| Texto extraído |
§ §

A fadista Argentina Santos morreu esta segunda-feira em Lisboa, aos 95 anos, disse à Lusa o músico Paulo Valentim, atual proprietário da casa de fados A Parreirinha de Alfama. Despediu-se dos palcos em abril de 2015, colocando fim a uma carreira iniciada "por mero acaso" na sua Parreirinha de Alfama, em Lisboa, durante a qual pisou palcos internacionais.
A intérprete de "Chico da Mouraria" foi homenageada no espetáculo "Gosto da Parreirinha", que foi a sua despedida oficial dos palcos, levado à cena no Centro Cultural de Belém, em Lisboa.
Gravou vários discos, protagonizado o espetáculo "Cabelo Branco é Saudade" (2005), de Ricardo Pais, com o qual atuou em vários palcos europeus, e participou no Festival de Edimburgo, numa das entrevistas à Lusa a fadista afirmou que gostava mais de cozinhar do que cantar. O investigador de fado Luís de Castro, que foi cliente "mais de 50 anos d'A Parreirinha", e amigo da fadista, realçou à Lusa a "excelente gastronomia portuguesa à qual ela dava sempre um toque especial".
Ao seu nome ficam associados fados como "Chico da Mouraria", "A Minha Pronúncia", "As Duas Santas", "Juras", "Chafariz d'El Rei", "Lisboa, Casta Princesa", "Passeio Fadista", "Praga", "História de Uma Velhinha", "Coração Não Batas Tanto" ou "As Minhas Horas".
O estilo interpretativo de Argentina Santos caracterizava-se "por uma expressividade intensa" que construía "através da ornamentação, da acentuação, da introdução de suspensões longas nas palavras-chave que [preenchia] com melismas cantados em pianíssimo, sobretudo no registo agudo", lê-se na "Enciclopédia da Música em Portugal no Século XX" (2010).
Na ocasião, Carlos do Carmo, amigo de longa data da fadista, afirmou à Lusa: "Há um contraste no canto da Argentina Santos entre o pregão e a reza. Em dois, três versos existe um pregão que só é de Lisboa, e depois, em absoluto contraste logo a seguir, existe um recolhimento, uma contenção, que parece uma reza".
Luís de Castro afirmou, por seu turno, que o cantar de Argentina Santos era "um autêntico pregão de Lisboa", e realçou "os característicos pianinhos" como "uma mais-valia sua, suspensões em que, em vez de elevar a voz, baixa o tom mantendo a melodia e causando uma atmosfera emocional única". Fazendo notar o seu empenho empresarial, confidenciou: "a Argentina nunca tinha apenas um artista vedeta no seu elenco, mas sempre dois ou três, além dela própria".
E o estudioso de fado recordou ainda que a Parreirinha "foi uma rampa de lançamento de muitos artistas", e citou os nomes de António Mourão, Fernanda Maria, Maria da Fé e Maria Armanda.
"Além da grande fadista de referência, é uma enorme mulher que triunfou sem pisar ninguém", sublinhou por seu turno Carlos do Carmo.

§ §

| Listagem de dados |
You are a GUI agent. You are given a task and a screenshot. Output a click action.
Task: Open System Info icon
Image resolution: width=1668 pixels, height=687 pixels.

§ §

| Enunciado |
No texto sobre Argentina Santos, quais artistas Luís de Castro cita como exemplos de quem a Parreirinha ajudou a lançar? Liste todos.

| Resposta |
António Mourão, Fernanda Maria, Maria da Fé e Maria Armanda.